> _Task details_
All that should be output is the block of lines below from the line with "Task: Click the download" to the line with "Disable the 出来高", both included, exactly as written.

> _Records shown_
__________________________________________________
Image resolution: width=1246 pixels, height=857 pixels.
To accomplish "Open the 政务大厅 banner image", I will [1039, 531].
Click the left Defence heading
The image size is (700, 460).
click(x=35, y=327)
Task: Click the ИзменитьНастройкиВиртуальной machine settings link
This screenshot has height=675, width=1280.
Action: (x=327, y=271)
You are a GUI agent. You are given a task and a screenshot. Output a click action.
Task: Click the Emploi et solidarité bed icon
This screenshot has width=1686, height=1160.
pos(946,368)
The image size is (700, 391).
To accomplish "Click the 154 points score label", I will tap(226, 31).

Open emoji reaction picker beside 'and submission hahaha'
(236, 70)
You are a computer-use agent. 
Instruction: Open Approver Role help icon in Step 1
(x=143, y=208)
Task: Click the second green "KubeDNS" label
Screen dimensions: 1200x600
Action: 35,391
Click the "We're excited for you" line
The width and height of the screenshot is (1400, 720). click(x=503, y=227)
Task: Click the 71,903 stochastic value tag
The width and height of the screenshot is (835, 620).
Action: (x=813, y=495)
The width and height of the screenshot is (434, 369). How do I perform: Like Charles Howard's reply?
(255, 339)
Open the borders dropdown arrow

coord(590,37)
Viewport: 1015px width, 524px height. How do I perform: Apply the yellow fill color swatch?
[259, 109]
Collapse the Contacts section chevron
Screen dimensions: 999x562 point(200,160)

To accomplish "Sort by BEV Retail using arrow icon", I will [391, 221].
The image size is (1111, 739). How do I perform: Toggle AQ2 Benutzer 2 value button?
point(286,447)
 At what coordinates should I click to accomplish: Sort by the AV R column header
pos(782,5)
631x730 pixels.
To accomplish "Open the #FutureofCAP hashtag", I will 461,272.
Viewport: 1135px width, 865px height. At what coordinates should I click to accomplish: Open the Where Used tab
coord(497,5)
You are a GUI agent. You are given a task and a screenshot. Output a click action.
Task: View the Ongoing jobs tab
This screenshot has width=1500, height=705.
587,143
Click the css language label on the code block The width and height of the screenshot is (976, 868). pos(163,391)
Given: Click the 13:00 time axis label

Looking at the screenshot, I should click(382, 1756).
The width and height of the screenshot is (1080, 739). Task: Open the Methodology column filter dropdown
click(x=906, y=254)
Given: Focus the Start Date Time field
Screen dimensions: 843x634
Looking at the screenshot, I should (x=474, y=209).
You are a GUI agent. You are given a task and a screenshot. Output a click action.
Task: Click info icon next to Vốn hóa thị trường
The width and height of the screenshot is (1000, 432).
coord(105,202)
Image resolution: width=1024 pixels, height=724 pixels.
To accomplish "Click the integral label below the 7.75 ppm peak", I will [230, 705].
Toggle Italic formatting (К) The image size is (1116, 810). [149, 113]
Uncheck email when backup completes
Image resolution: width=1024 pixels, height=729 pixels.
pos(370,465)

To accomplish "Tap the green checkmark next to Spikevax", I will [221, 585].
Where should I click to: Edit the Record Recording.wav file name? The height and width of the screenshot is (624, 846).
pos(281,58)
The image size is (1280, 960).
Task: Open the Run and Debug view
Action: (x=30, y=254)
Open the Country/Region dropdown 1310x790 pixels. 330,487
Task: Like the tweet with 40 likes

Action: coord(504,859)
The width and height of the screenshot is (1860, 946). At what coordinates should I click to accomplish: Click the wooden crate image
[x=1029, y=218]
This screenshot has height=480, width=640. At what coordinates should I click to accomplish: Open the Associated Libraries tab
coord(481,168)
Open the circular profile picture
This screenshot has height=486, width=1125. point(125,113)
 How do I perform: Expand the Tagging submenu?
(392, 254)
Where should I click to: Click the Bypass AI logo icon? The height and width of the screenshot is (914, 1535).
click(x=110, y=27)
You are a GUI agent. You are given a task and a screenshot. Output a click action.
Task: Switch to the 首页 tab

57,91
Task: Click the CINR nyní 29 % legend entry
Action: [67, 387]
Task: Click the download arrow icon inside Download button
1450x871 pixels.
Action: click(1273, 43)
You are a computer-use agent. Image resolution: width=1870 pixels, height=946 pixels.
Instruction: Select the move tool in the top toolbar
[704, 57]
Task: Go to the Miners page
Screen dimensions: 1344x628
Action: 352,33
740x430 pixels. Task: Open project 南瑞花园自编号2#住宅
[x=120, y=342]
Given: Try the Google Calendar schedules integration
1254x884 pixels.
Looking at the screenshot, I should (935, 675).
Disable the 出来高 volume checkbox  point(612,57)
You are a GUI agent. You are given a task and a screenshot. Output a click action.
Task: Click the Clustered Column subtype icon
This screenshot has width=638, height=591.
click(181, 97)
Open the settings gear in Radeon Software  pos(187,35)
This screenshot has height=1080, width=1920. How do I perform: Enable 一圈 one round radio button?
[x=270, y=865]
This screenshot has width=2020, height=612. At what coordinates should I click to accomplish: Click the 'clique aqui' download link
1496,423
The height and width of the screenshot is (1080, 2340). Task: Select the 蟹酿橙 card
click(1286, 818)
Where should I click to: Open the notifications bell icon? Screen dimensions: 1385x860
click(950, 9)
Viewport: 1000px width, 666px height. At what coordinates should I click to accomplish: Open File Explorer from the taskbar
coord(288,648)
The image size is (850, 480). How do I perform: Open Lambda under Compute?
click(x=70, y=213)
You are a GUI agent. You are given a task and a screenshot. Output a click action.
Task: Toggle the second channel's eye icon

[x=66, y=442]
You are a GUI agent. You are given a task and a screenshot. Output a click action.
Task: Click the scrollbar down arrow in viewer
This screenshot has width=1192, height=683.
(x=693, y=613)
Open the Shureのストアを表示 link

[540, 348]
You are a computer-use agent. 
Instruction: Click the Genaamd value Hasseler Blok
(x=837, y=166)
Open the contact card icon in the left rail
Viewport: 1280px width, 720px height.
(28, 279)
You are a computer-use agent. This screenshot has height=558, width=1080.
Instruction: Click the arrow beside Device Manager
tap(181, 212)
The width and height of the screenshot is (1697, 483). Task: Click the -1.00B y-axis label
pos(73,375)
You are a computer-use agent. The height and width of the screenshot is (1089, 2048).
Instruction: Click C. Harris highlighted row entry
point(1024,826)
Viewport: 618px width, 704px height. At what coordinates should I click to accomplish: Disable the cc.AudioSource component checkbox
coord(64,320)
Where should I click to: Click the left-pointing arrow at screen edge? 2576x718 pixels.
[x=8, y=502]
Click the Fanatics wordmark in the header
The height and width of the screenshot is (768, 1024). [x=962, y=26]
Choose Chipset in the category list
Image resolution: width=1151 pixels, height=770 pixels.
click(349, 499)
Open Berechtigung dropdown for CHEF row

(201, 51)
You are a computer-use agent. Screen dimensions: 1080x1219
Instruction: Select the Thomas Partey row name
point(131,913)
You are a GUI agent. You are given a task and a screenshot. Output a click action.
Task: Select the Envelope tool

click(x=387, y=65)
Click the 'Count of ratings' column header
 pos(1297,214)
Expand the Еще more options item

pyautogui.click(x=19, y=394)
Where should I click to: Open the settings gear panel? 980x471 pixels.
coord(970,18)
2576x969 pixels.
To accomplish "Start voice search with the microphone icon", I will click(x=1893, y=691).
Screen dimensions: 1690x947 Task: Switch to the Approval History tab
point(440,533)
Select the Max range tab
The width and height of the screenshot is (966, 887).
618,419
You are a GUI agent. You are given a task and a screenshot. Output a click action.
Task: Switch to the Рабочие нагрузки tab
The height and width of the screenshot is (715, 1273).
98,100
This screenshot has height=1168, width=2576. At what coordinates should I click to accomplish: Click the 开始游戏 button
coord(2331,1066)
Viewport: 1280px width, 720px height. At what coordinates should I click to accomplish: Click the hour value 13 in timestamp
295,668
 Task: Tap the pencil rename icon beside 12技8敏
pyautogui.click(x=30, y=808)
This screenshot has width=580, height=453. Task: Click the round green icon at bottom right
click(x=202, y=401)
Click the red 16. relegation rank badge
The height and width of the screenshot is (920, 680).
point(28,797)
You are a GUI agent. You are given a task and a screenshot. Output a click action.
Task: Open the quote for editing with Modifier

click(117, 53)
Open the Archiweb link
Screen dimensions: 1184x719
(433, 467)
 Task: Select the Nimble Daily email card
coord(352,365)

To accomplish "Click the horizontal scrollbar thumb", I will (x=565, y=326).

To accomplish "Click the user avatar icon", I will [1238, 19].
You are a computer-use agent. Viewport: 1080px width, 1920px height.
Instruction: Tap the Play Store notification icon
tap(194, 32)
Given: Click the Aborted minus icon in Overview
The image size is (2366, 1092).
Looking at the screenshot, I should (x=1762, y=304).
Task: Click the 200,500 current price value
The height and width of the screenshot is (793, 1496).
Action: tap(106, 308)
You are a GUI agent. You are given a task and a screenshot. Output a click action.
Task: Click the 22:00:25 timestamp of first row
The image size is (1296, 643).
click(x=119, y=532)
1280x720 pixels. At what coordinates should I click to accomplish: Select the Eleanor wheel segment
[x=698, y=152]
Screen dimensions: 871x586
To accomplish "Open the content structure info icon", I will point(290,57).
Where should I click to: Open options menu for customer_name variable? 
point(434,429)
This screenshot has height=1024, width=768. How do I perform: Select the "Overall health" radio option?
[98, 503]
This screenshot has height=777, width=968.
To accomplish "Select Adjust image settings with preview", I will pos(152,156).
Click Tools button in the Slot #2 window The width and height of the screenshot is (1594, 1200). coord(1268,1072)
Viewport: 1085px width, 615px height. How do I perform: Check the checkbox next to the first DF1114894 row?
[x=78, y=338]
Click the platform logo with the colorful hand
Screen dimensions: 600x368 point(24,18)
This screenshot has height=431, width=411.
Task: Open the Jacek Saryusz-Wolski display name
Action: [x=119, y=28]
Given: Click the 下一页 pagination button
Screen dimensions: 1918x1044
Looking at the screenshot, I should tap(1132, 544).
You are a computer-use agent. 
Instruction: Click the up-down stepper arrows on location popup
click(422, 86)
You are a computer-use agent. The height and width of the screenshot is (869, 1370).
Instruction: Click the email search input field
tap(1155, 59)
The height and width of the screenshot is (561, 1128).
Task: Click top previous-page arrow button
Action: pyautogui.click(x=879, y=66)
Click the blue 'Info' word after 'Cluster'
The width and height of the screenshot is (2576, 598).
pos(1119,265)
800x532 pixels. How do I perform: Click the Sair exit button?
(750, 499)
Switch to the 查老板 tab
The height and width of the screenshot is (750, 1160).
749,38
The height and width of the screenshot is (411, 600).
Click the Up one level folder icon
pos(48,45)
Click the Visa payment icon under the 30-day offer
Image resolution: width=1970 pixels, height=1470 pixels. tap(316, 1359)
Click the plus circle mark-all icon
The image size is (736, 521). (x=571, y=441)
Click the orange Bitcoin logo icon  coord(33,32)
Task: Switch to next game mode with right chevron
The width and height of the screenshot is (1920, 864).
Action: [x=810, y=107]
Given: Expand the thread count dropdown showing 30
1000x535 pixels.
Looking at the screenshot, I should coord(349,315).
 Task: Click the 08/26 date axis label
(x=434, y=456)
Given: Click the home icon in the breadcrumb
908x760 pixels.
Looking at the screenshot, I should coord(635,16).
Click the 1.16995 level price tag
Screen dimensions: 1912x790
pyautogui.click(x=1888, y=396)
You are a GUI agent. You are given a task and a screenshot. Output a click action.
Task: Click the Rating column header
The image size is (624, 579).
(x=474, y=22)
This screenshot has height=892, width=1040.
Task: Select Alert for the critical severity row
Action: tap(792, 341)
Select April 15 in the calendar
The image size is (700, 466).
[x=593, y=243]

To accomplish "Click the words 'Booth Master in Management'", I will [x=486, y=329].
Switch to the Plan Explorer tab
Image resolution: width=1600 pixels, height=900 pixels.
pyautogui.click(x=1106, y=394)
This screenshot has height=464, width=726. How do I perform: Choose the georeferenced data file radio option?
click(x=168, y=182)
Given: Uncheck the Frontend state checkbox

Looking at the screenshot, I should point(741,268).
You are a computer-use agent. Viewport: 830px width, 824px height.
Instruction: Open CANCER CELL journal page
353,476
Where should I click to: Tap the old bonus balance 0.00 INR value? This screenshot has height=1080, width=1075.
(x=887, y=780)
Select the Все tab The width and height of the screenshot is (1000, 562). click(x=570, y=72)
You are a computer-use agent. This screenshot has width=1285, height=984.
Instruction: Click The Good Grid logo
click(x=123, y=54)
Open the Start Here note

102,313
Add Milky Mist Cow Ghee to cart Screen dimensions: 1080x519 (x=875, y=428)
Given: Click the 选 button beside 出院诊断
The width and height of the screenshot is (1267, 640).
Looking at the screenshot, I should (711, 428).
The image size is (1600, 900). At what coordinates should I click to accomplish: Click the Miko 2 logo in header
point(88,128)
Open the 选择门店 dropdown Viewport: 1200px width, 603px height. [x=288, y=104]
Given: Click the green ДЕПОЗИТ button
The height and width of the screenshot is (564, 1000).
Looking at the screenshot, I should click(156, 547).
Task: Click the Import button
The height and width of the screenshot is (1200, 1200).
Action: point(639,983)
__________________________________________________
> _Result for this task_
Task: Click the download arrow icon inside Download button
1450x871 pixels.
Action: click(1273, 43)
You are a computer-use agent. Image resolution: width=1870 pixels, height=946 pixels.
Instruction: Select the move tool in the top toolbar
[704, 57]
Task: Go to the Miners page
Screen dimensions: 1344x628
Action: 352,33
740x430 pixels. Task: Open project 南瑞花园自编号2#住宅
[x=120, y=342]
Given: Try the Google Calendar schedules integration
1254x884 pixels.
Looking at the screenshot, I should (935, 675).
Disable the 出来高 volume checkbox  point(612,57)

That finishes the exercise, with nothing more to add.